Senza maggiori investimenti, mirati e differenziati, le città metropolitane italiane rischiano di fallire l’obiettivo di dare al paese il secondo motore necessario. Ed è un rischio che il paese non può permettersi. Con solo quattro città metropolitane di terraferma che hanno consolidato un ruolo globale (Milano, Torino, Bologna e Firenze) e dieci città della costa (Roma inclusa) incapaci di sviluppare una visione e una proiezione esterna, è difficile pensare che il Paese riesca a trovare il motore aggiuntivo, a quello dei distretti, di cui ha bisogno. Non è un caso che il contributo totale alle esportazioni nazionali, da parte delle 14 città metropolitane, sia proporzionalmente inferiore al loro peso economico, politico e sociale (in termini di residenti, imprese innovative e attrazione degli investimenti in R&D).
Il dibattito sull’autonomia differenziata sta mettendo in secondo piano il ruolo delle regioni e anche delle città, come strumento di riforma dello Stato, e sta spostando l’attenzione sulla necessità di investire su funzioni centralizzate, come chiave di rilancio economico e amministrativo del paese. E’ tuttavia urgente riprendere la riflessione sul ruolo dei territori nella nostra economia avendo in mente le nuove frontiere della logistica integrata, dell’ICT, della conoscenza globale.
Una prima strada può essere lo sviluppo di progetti di integrazione più stretta tra nodi metropolitani e aree “periferiche”, all’interno di una strategia nazionale di migliore presidio dei business tradizionali in crescita (e sui quali l’Italia possa aspirare a mantenere un vantaggio competitivo anche in futuro). In questo ambito gli strumenti di pianificazione attribuiti alle città metropolitane hanno già fatto molto, ma possono essere migliorati.

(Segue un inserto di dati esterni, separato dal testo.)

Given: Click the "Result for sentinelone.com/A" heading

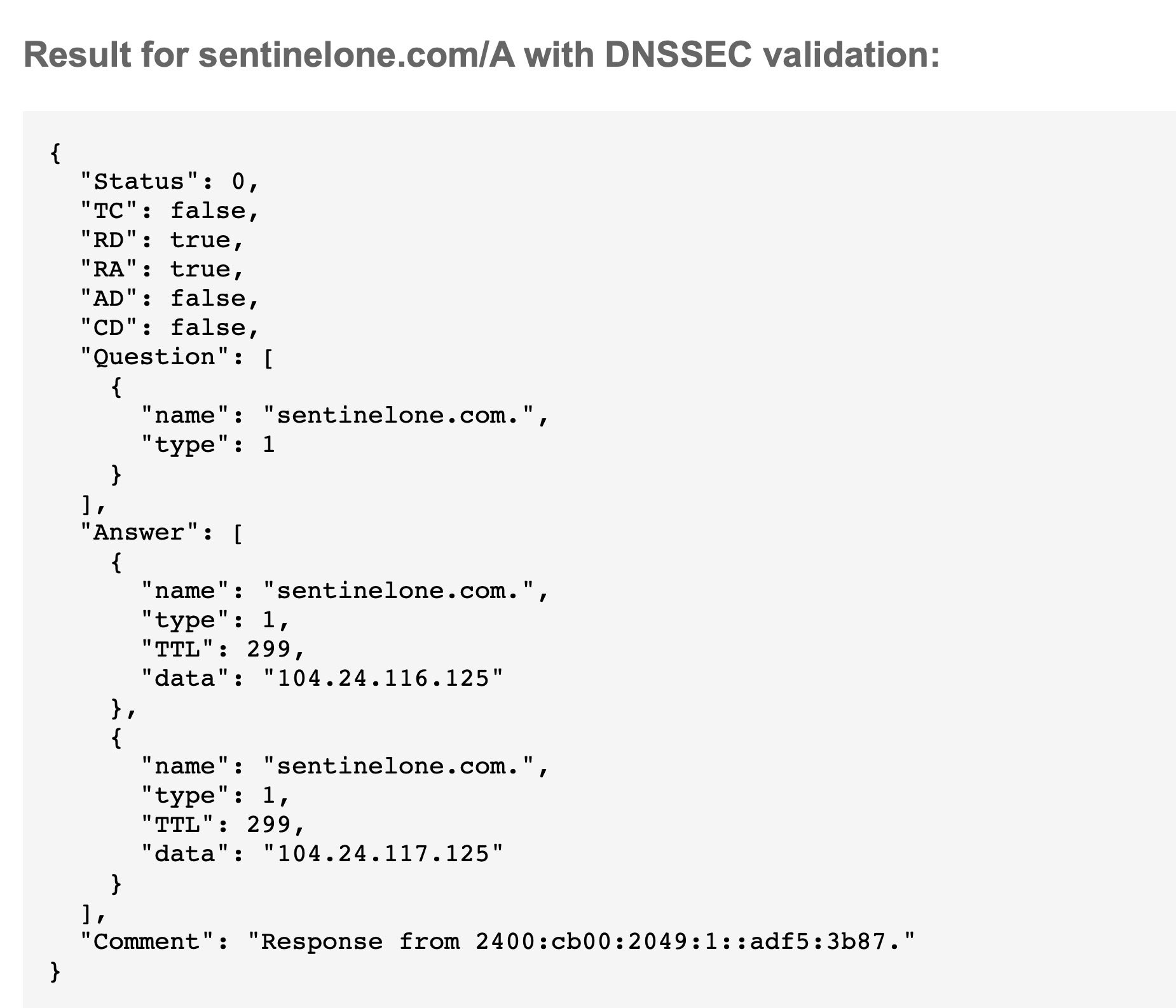Looking at the screenshot, I should click(481, 55).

Una seconda strada potrebbe essere lo sviluppo di progetti di integrazione tra aree metropolitane già collegate tra loro da moderne infrastrutture.

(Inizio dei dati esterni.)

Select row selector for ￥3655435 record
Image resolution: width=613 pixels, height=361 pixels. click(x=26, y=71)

Una terza strada potrebbe essere lo sviluppo di progetti di integrazione tra città metropolitane del Mezzogiorno e altre capitali del Mediterraneo, con l’obiettivo di rompere lo schema attuale che attribuisce al Mare Nostrum il ruolo di confine ultimo e lontano da un cuore europeo sempre più spostato a nord.

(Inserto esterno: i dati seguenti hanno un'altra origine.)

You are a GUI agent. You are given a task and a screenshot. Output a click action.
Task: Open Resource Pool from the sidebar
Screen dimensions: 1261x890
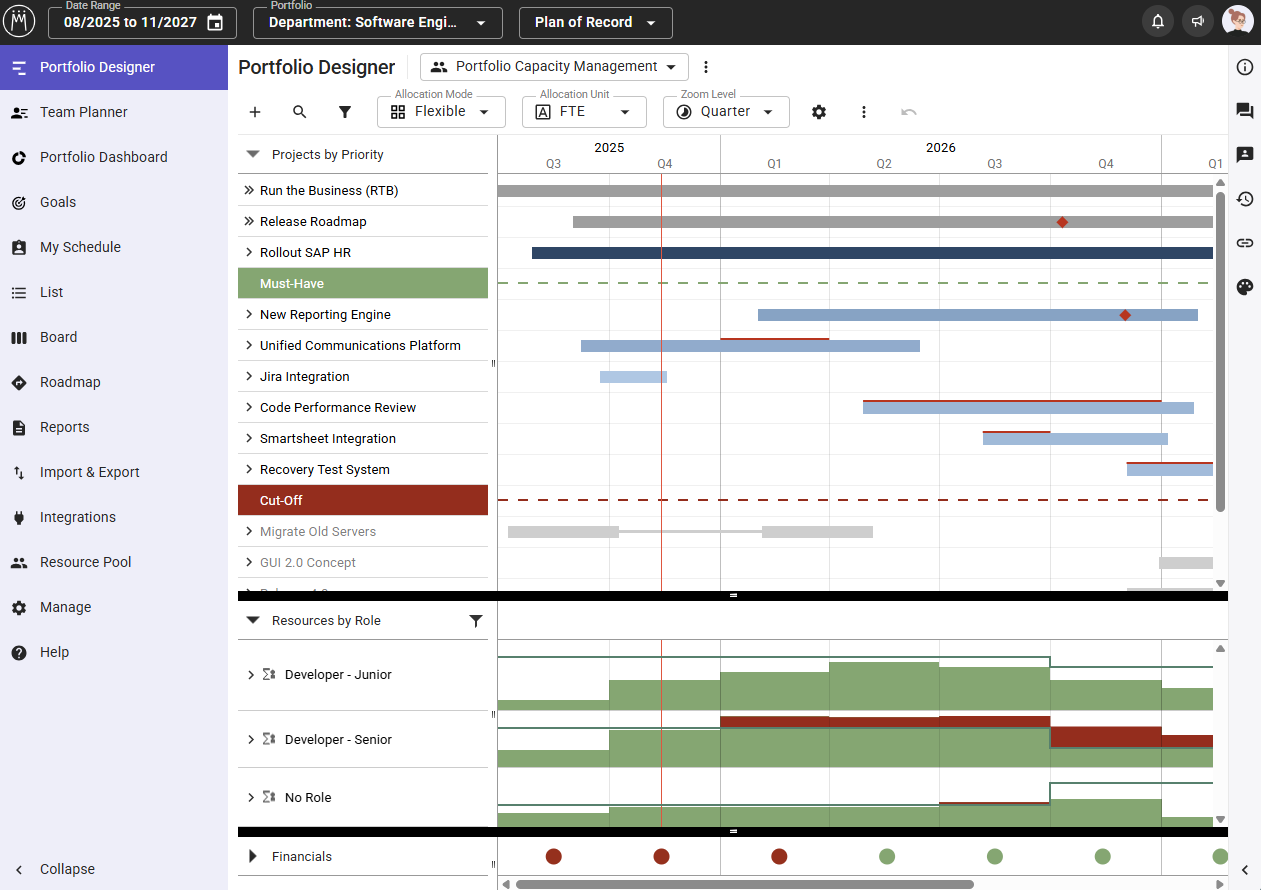85,562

Tutto questo richiede però un superamento della funzione prevalentemente “amministrativa” che è stata finora attribuita alle città metropolitane. Oltre le iniziative di piano, è indispensabile avviare politiche di investimento, differenziate, e anche trovare nuovi strumenti di finanziamento delle infrastrutture che promuovano accordi con operatori privati, di tutto il mondo, a partire dal volano assicurato dalle risorse pubbliche.